I should note that the state of Louisiana invites ambiguity with its requirement that deliverability tests merely "be of such length as to determine an accurate gauge." Texas' guidelines are clearer, requiring that "all deliverability tests shall be performed by producing the subject well at stabilized rates for a minimum time period of 72 hours." The biggest, baddest Haynesville wells appear to lie mostly on the Louisiana side of the border, however.

The prudent way to play
Considering the combination of non-standardized initial production figures and dramatic early declines in many of today's hottest drilling targets, I am much more partial to the practice of reporting 30-day IP rates. That is, the average daily rate of actual production over the first month of a well's life. EQT (NYSE: EQT) stands out for its steadfast commitment to this format, and I doff my jester's cap to this company. Penn Virginia (NYSE: PVA) is good about highlighting its 30-day IP results, as is EnCana (NYSE: ECA).

As for those E&Ps that are sparing with their details, while the SEC may never force a higher reporting standard upon them, I'm going to hold them to one anyway.
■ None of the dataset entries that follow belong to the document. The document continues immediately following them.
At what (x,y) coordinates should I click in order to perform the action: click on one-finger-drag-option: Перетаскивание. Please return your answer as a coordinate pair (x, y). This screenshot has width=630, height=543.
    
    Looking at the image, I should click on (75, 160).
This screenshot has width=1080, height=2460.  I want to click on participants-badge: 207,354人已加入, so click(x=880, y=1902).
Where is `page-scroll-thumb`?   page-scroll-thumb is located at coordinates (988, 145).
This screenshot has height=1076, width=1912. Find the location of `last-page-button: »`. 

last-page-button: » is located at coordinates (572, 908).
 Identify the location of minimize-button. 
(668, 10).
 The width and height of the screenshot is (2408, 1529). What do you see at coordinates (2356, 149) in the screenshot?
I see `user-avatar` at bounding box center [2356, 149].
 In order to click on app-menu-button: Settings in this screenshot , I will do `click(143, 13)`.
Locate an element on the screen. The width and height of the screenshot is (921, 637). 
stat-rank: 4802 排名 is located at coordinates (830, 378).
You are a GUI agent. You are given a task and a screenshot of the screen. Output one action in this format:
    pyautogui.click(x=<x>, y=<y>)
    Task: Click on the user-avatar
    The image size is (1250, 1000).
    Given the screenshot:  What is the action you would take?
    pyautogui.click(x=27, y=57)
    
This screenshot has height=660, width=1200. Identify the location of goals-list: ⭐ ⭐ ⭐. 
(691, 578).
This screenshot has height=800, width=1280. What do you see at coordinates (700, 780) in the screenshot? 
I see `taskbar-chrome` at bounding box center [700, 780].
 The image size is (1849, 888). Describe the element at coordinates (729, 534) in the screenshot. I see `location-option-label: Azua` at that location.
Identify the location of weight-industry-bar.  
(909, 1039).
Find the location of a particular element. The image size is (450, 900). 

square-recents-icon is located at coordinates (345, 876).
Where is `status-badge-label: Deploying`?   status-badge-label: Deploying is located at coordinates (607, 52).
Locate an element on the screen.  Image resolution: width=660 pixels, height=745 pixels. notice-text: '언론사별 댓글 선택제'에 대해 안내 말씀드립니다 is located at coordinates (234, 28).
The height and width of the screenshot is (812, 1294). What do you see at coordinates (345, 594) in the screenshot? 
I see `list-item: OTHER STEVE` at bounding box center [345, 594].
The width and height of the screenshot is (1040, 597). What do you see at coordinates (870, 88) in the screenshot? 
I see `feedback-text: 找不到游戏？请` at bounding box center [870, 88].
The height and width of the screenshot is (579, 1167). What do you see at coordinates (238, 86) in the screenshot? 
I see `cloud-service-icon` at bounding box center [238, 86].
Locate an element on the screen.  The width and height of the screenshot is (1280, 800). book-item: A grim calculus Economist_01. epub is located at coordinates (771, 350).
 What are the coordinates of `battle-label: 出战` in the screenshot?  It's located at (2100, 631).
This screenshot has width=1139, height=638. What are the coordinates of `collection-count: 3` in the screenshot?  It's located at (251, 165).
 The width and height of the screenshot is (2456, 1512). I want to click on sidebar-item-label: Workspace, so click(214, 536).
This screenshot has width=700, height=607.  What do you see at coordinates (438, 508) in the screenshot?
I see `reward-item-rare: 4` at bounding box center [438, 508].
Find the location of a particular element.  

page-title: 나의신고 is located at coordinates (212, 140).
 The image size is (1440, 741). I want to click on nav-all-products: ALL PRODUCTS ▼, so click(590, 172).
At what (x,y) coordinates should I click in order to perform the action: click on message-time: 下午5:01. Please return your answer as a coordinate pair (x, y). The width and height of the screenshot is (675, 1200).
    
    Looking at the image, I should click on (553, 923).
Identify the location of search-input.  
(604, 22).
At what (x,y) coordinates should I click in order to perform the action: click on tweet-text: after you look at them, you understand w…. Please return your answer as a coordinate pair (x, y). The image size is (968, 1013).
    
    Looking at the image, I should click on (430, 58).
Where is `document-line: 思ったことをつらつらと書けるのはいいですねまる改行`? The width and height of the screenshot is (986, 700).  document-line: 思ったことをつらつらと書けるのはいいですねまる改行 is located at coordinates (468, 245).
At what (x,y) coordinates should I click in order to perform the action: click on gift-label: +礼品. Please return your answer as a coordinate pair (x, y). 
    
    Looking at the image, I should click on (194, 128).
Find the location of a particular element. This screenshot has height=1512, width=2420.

They're going on my Well Test Wall of Shame until they put down the pom poms and get with the 30-day program.
Is it possible to model the income a landowner may expect for the life of a Haynsville well? Say an average well, one acer, normalized gas price, etc.? I don't know all the factors involved.
Sure, but you will need a crystal ball to predict gas prices, and at this poit who know what the "average" well will be. We could talk all day about IPs and decline rates and never get to what an Average well is.

My advice....Take your royalties as mailbox money, don't bank on any supposed estimates.
No! Not at this time. Too many variables, especially production rate.
Gas prices have varied from roughly $13.69 to $3.25 over roughly the past year, so that's a 4 to 1 variation.

If you forget dollars, and try to calculate the amount of gas a well will produce, that's complicated, too.

Wells vary widely in gas production. (10:1 variation)
Wells vary widely in how quickly the output declines. (Guess at 2:1 variation)
There's not a lot of history on how long the wells will produce.
There's talk of drilling up to 8 wells per section. (8:1 variation)
etc.

You can't just add up the factors above, you'd need probability distributions and models to really add them up, but take a SWAG as it being only 10:1 variation on the gas, or 20:1 on the dollars you'll get.

One friend is getting around $200 per month per acre. Take a wild guess at the lifetime production being equivalent to 5 years of the first year's rate. That's $12000 per acre. However, it could easily be 10 times more or less. You could even end up with no production and get $0.

Another way of looking at it is that people were offering leases at $30,000 per acre. They wouldn't have been offering that kind of lease bonus unless they were planning on making a lot more than that per acre. This was when natgas prices were much higher.

The answer is, "Yes, you can model, but the uncertainty in all the factors is so high it's almost meaningless."

It would be interesting to see some more real numbers in terms of how many dollars per month per acre people are getting on actual producing, paying wells.

You can look up existing well production on sonris. Check production rates. Don't get too excited about initial production rates. Production declines rapidly the first year. There are numerous royalty calculators you can Google.